The Robinson Honors Scholars are looking forward to the trip. (Joyanna) Jordan is “super-excited” about her first international trip.
“This is really a blessing and something I’ve always wanted to do. When you visit another country, you experience a different culture than what we have in the United States,” said the 22-year-old business major. “You see how other people live and think, and see firsthand what their influences are … You have a clearer understanding of who they are.”
She added the trip will push her out of her comfort zone because she plans to enjoy zip lining.
“I have a fear of heights but it’s something I want to face and overcome,” Jordan said, noting she also looks forward to getting closer to nature.
“We’ll visit a volcano and navigate some different rivers. … I’m very excited to see the beauty of God’s creations and see how everything works in perfect harmony.”
(Jennifer) Ojeda, who is working on a bachelor’s degree in human resources management, expects to improve her communication skills.
“I think it’s really important to be able to respect different cultures and learn about people who are different from you ─ especially working in human resources,” said Ojeda who plans to eventually earn a bachelor’s degree in recreation tourism and events at Florida State University.
“I’m learning how to become a better communicator and sometimes that means not just observing, but actually interacting with people of other cultures.

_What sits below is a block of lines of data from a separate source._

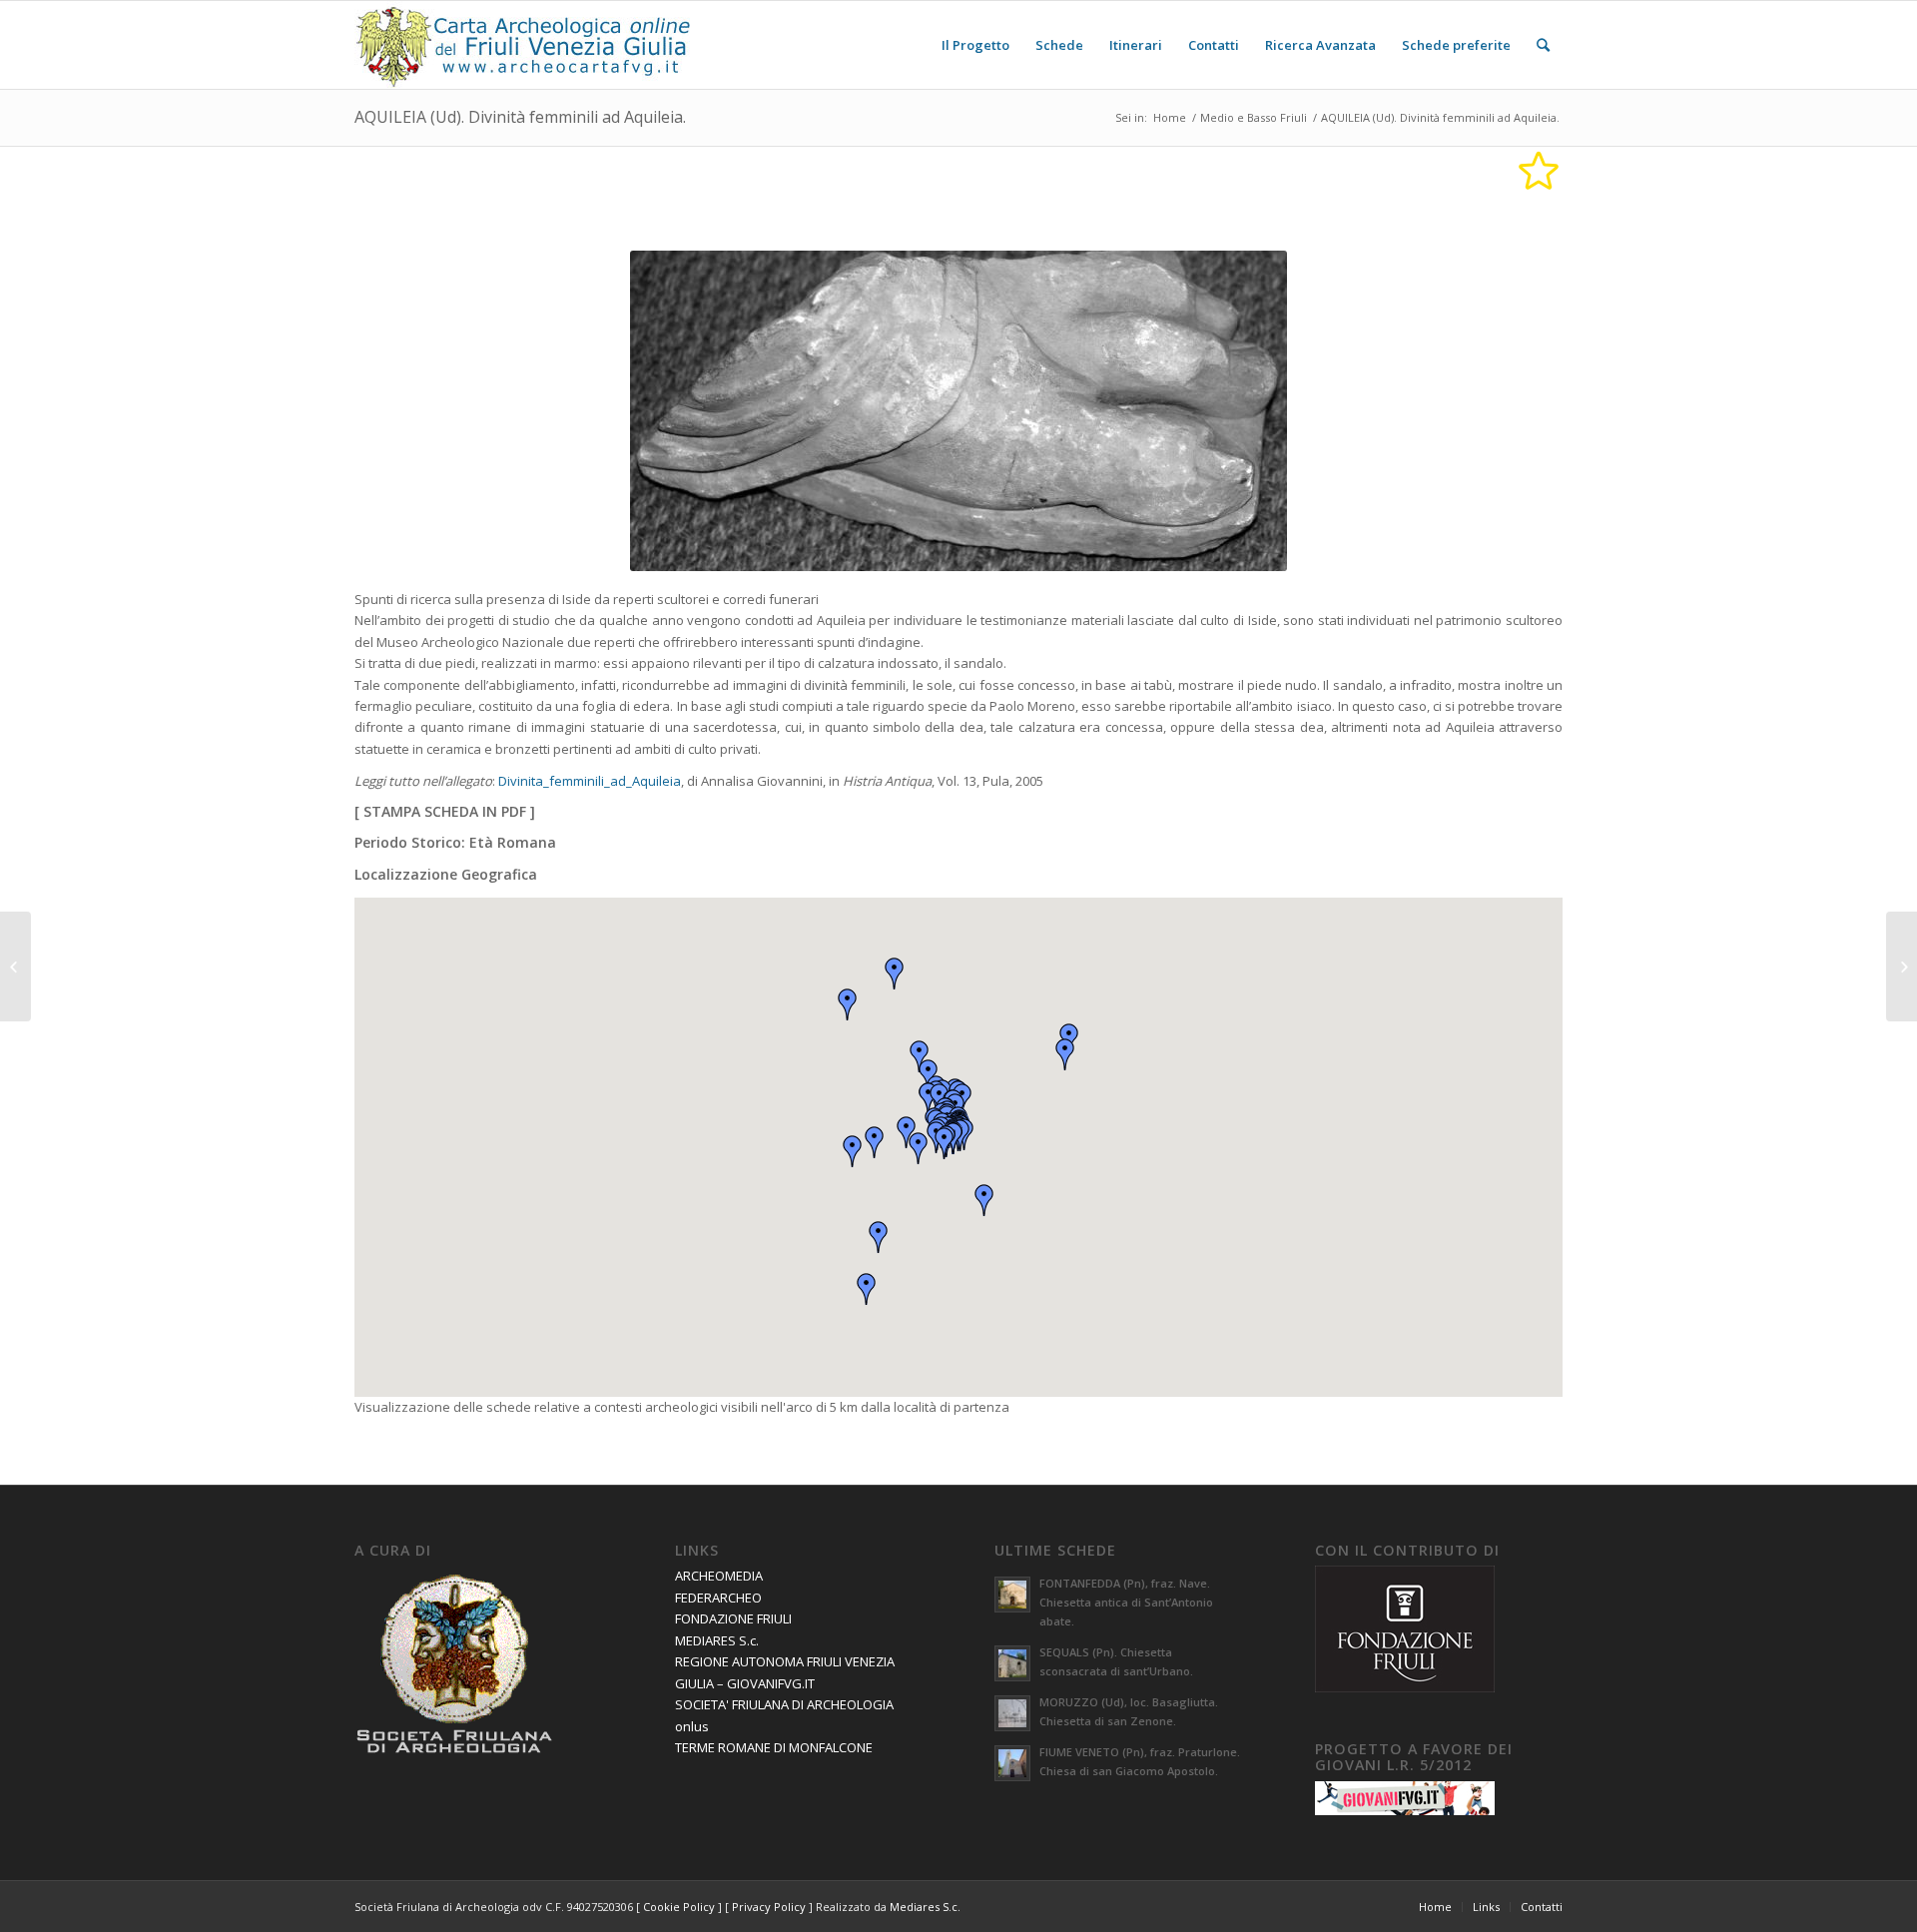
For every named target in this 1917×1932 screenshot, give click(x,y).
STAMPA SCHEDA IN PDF (444, 811)
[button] (944, 1143)
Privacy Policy (769, 1906)
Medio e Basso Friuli (1253, 117)
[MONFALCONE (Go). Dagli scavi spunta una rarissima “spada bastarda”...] (15, 966)
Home (1169, 117)
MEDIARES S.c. (717, 1640)
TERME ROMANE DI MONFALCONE (774, 1747)
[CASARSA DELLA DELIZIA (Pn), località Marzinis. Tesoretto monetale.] (1901, 966)
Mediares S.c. (925, 1906)
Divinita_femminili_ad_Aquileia (589, 781)
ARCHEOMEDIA (719, 1576)
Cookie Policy (679, 1906)
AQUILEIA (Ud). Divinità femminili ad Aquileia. (520, 117)
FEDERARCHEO (718, 1598)
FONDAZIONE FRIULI (733, 1618)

I’m really look forward to meeting members of the Bri Bri tribe and learning from them.”
Both students said the Robinson Honors Program has enriched their lives.
“This outweighs my wildest imagination and expectations about returning to college,” said Ojeda, who is 45 and working toward a second career.
Jordan said she is grateful to have been selected for the program and has grown into a better student and better person.
The program – designed to meet the needs of academically-gifted students – offers a unique learning experience in a “college within a college” setting intended to cultivate critical thinking, encourage civic and community engagement and develop a synthesis of knowledge across discipline. The program is made possible by a generous endowment from Grover Robinson IV.
Carey said members of the program will typically go on one major excursion each year, but also take shorter local and regional trips.
“The destinations will vary but we will always include service learning opportunities for the scholars to expand their view of the world and increase their exposure to diverse perspectives,” she added.